O presidente do TSE disse que o Brasil corre "risco de turbulência" se seguir exemplos de países como Hungria, Polônia e Venezuela
Barroso: “Democracia no mundo vive recessão”
Foto: Rosinei Coutinho/SCO/STF

O presidente do TSE, Luís Roberto Barroso, disse nesta quarta-feira (22) que a democracia no mundo vive um certo grau de recessão”

Durante evento da Associação Brasileira de Imprensa (ABI), o ministro afirmou que o Brasil correrisco de turbulência” se seguir exemplos de países como Hungria, Polônia e Venezuela.

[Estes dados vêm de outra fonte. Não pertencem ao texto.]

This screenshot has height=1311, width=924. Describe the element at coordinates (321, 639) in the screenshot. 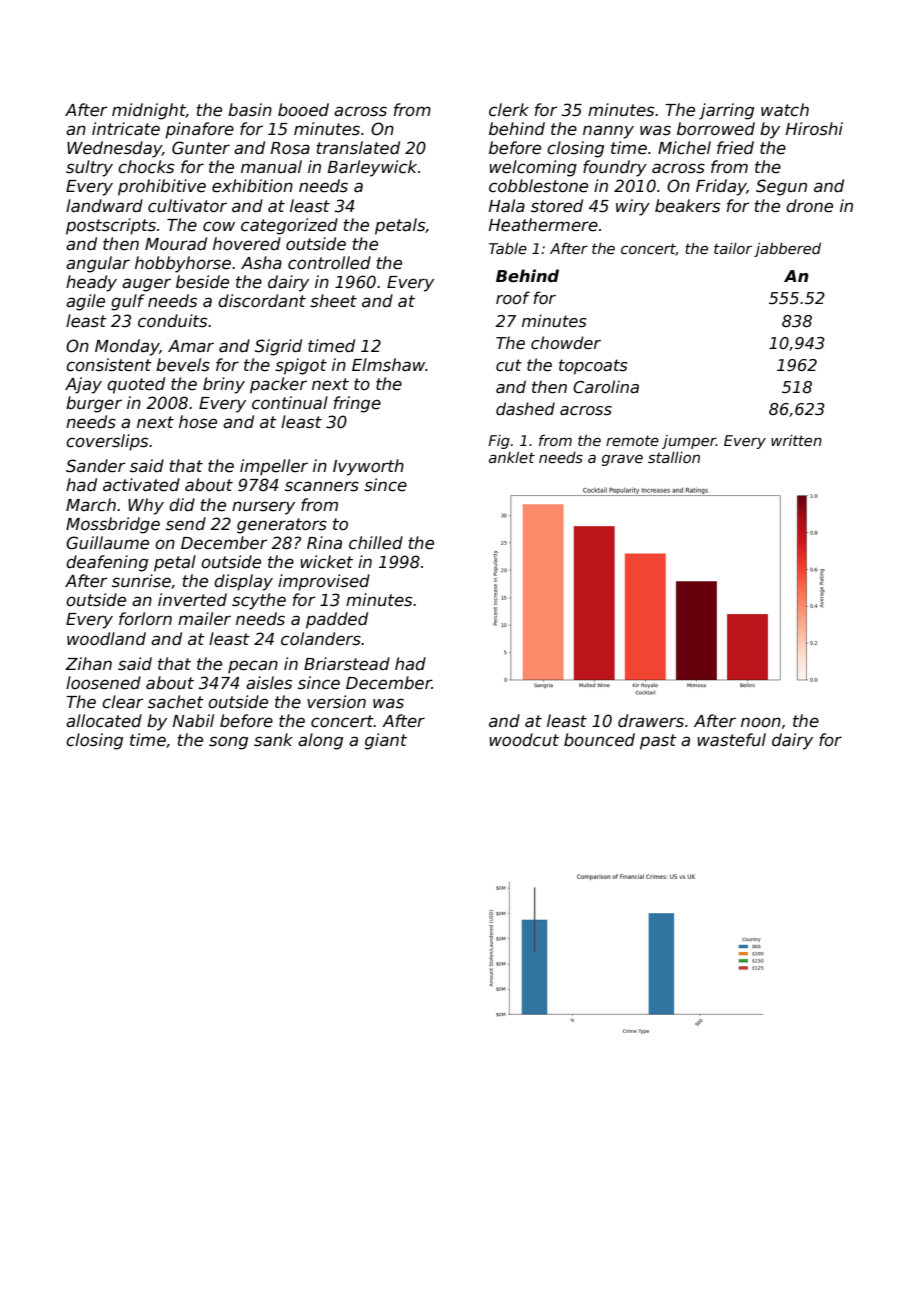

I see `colanders` at that location.
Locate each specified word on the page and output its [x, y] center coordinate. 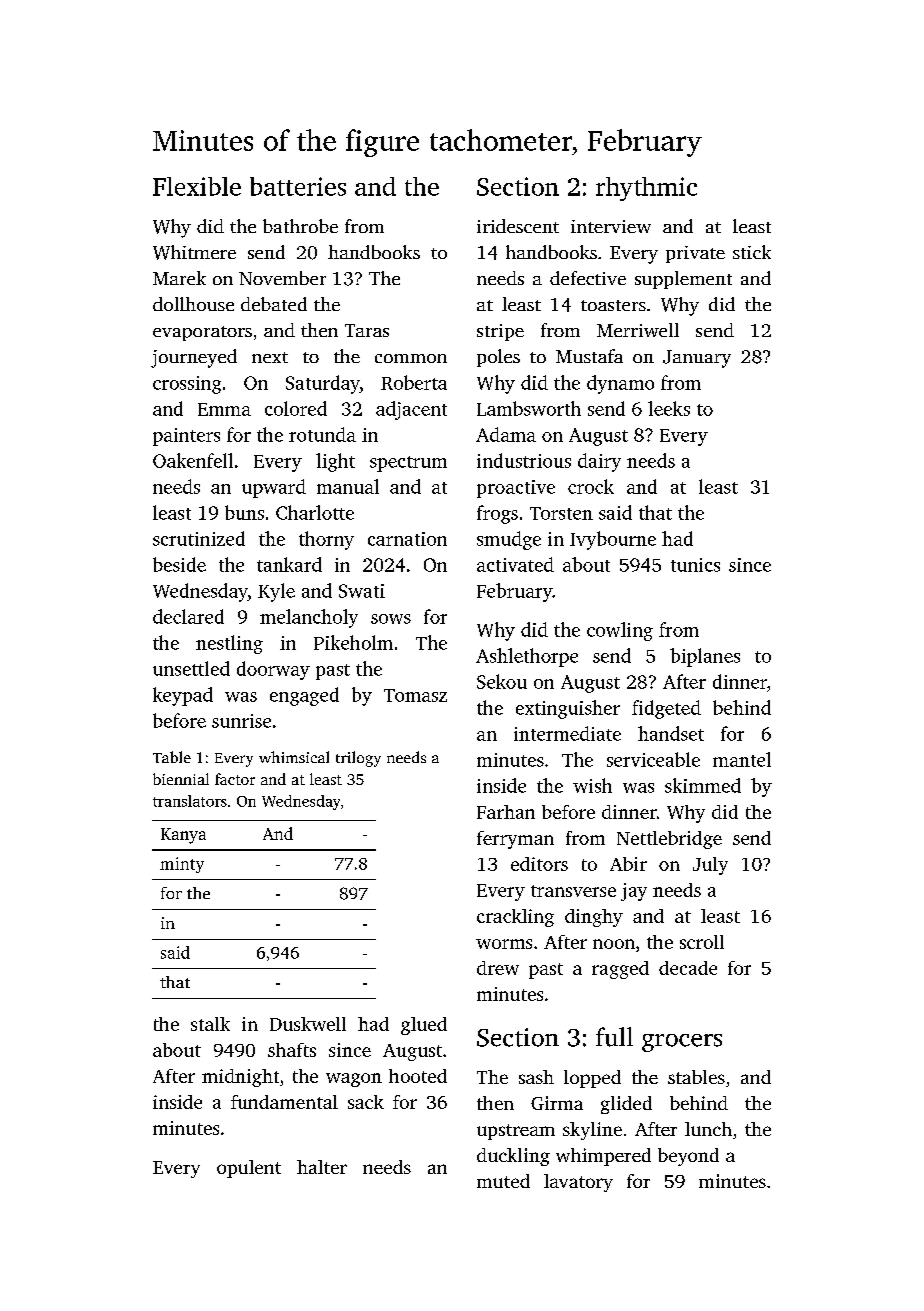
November [282, 278]
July [710, 866]
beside [179, 564]
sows [391, 619]
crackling [515, 918]
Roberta [414, 382]
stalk [210, 1024]
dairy [599, 462]
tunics [695, 565]
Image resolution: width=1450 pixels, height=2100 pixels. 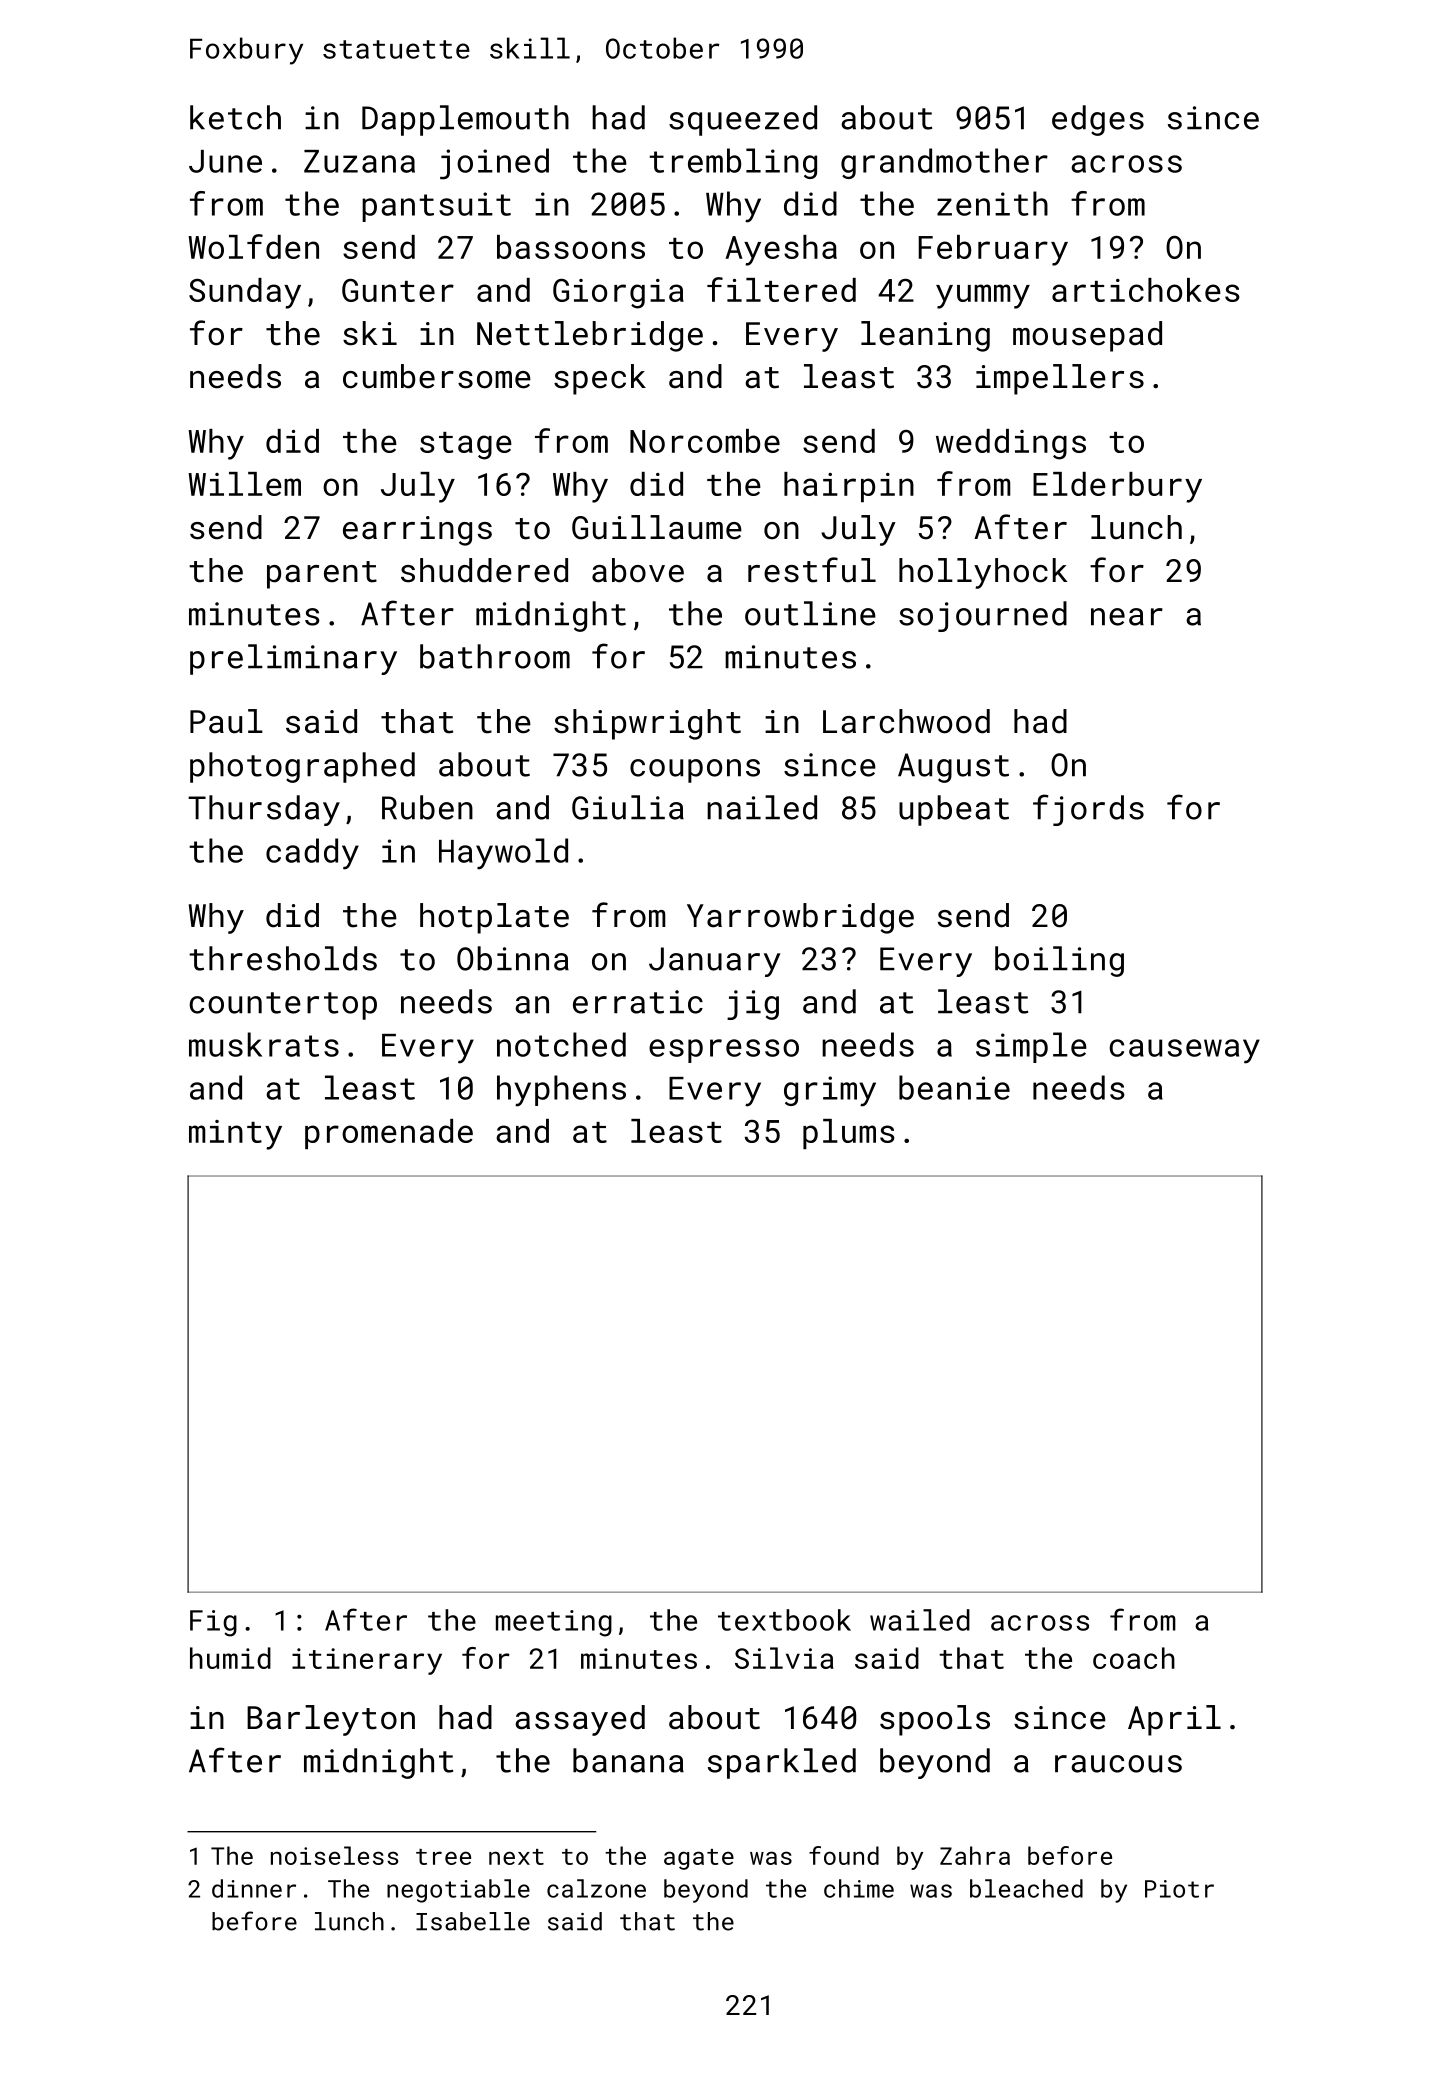 I want to click on artichokes, so click(x=1146, y=290).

“A democracia no mundo vive um certo grau de recessão, de um certo risco. Três fenômenos se juntaram: o populismo, o extremismo e o autoritarismo. Esse populismo extremista e autoritário tem características: em primeiro lugar, precisa de inimigos para justificar o fracasso inexorável. O populismo é uma forma de você oferecer resposta fáceis e erradas para problemas complexos. O extremismo precisa da mentira e do ódio e das teorias conspiratórias e o autoritarismo precisa criar medos artificiais para oferecer a solução do governo forte. É uma receita universal e, se por acaso vier a ser aplicada aqui, tem risco de turbulência.”

Barroso avalia que ainda não é possível projetar como será a disputa de 2022, mas acredita que esses são “prognósticos razoáveis”. Como mostramos, o presidente do TSE também voltou a defender as urnas eletrônicas durante o evento.